## ACTIVITY
Give the number of lines in the material below that contain the word "each". No other content is needed.

** Opening TASK INPUTS block **

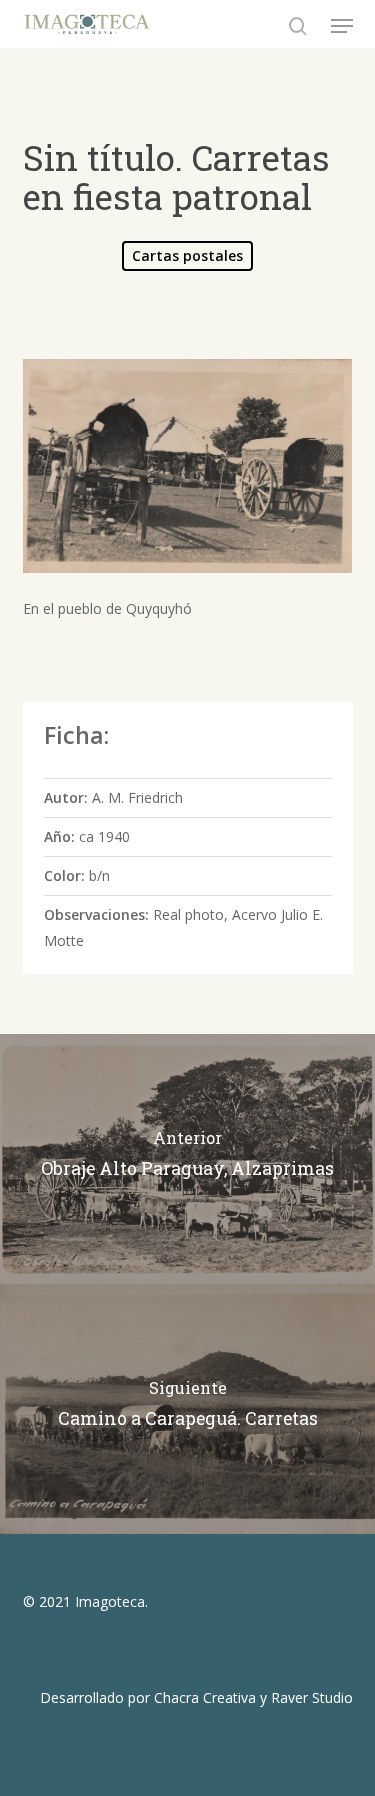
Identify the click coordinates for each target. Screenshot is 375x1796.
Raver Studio (312, 1697)
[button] (342, 26)
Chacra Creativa (205, 1697)
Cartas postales (187, 255)
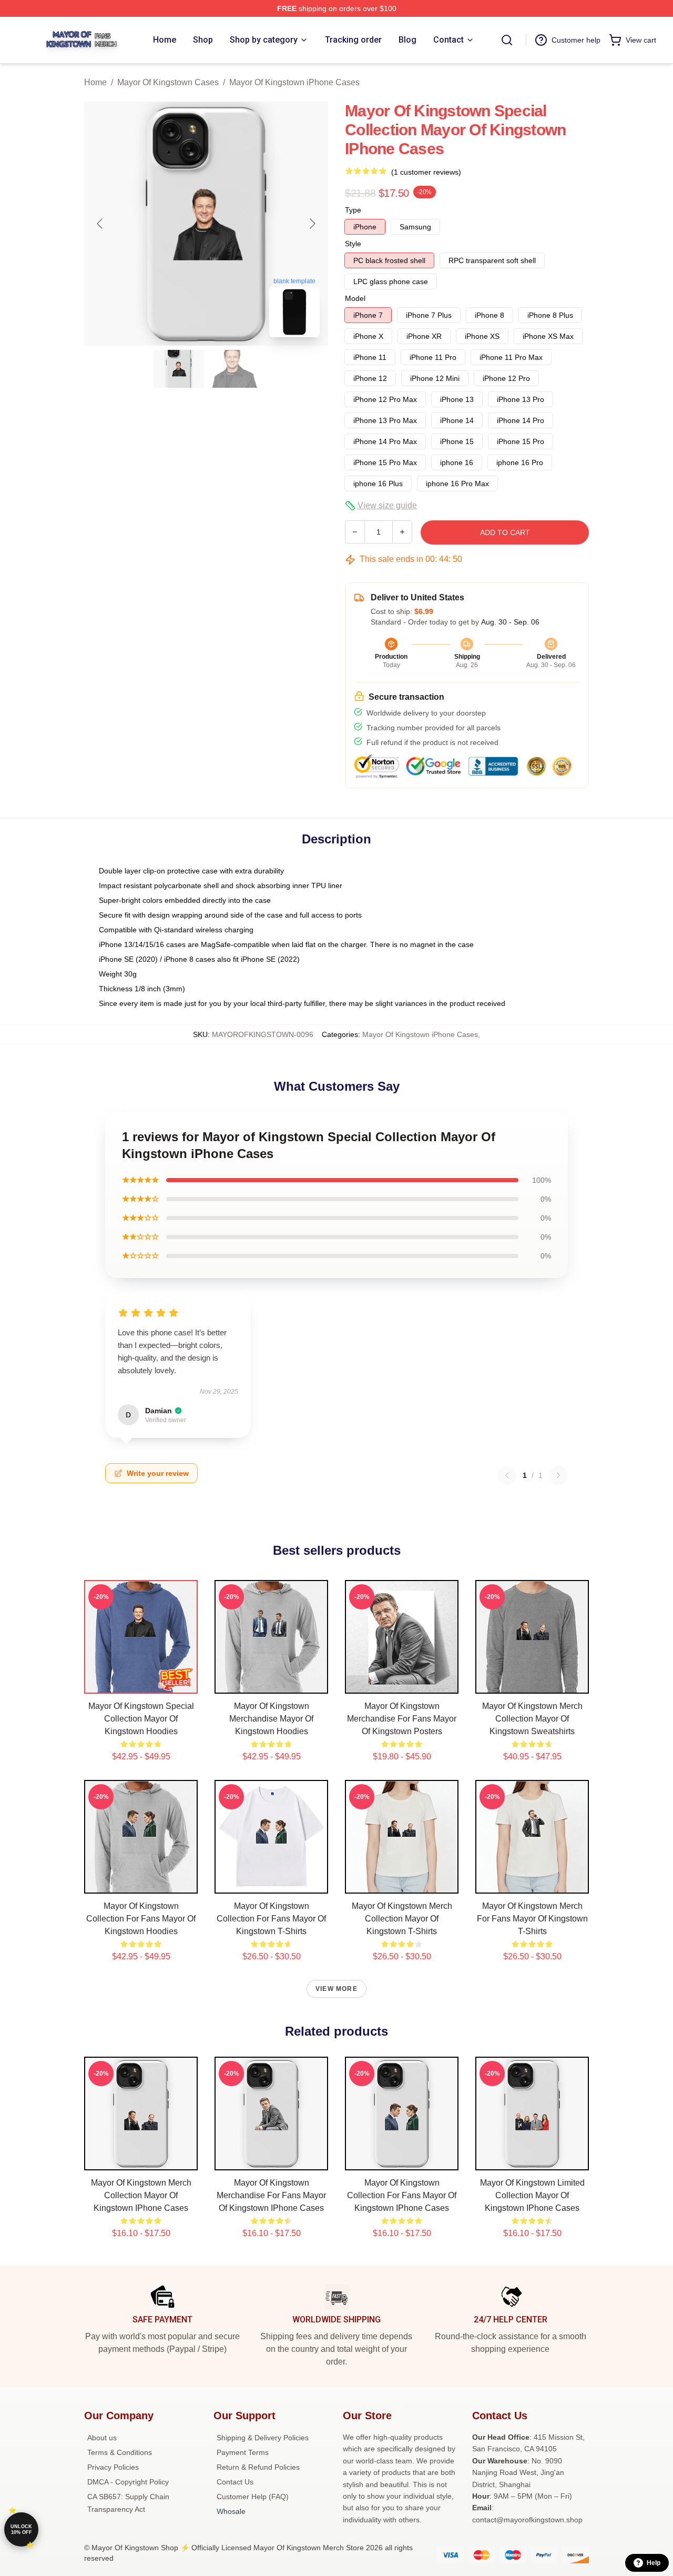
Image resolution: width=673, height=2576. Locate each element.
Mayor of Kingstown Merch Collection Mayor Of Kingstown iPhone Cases (141, 2195)
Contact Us (235, 2482)
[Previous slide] (100, 224)
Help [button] (653, 2563)
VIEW (141, 1683)
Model (355, 298)
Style (353, 243)
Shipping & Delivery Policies (263, 2437)
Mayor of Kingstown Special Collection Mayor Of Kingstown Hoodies (141, 1719)
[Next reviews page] (558, 1475)
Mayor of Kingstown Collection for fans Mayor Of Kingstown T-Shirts (271, 1918)
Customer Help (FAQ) (253, 2496)
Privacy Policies (113, 2467)
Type (353, 210)
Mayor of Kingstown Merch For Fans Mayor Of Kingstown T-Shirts (532, 1918)
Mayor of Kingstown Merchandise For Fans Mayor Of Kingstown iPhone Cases (271, 2195)
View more (336, 1989)
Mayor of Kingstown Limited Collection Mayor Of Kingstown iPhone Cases (532, 2195)
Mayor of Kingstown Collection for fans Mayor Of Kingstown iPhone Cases (401, 2195)
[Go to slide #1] (179, 369)
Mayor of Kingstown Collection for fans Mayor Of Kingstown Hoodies (141, 1918)
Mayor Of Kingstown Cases (168, 82)
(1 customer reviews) (426, 172)
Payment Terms (243, 2452)
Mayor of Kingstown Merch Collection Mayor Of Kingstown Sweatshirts (532, 1719)
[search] (506, 40)
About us (102, 2437)
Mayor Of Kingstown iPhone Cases (294, 82)
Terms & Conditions (119, 2452)
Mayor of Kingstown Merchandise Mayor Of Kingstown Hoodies (271, 1719)
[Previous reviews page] (506, 1475)
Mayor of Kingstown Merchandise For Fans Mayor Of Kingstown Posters (401, 1719)
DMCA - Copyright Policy (128, 2482)
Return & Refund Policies (258, 2467)
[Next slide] (312, 224)
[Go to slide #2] (233, 369)
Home (95, 82)
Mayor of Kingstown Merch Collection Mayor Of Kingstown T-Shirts (402, 1918)
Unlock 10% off (21, 2529)
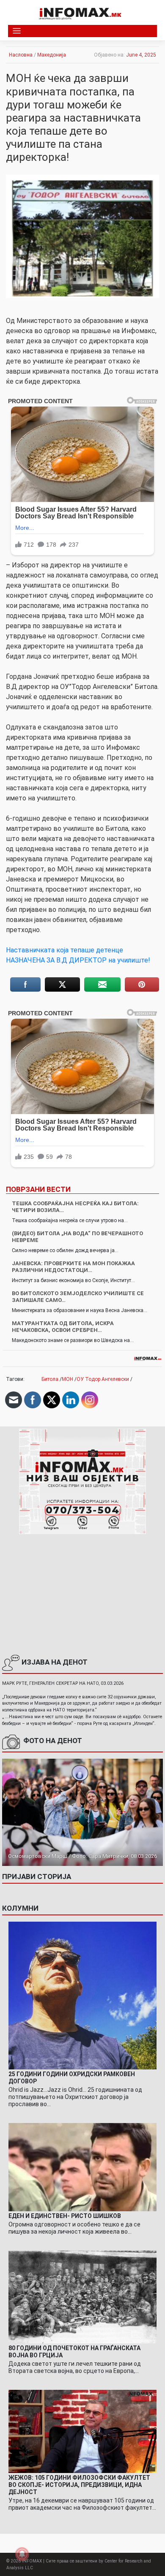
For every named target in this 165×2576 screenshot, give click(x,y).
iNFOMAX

** Closing TASK INPUTS block **

## WRITTEN ANSWER
2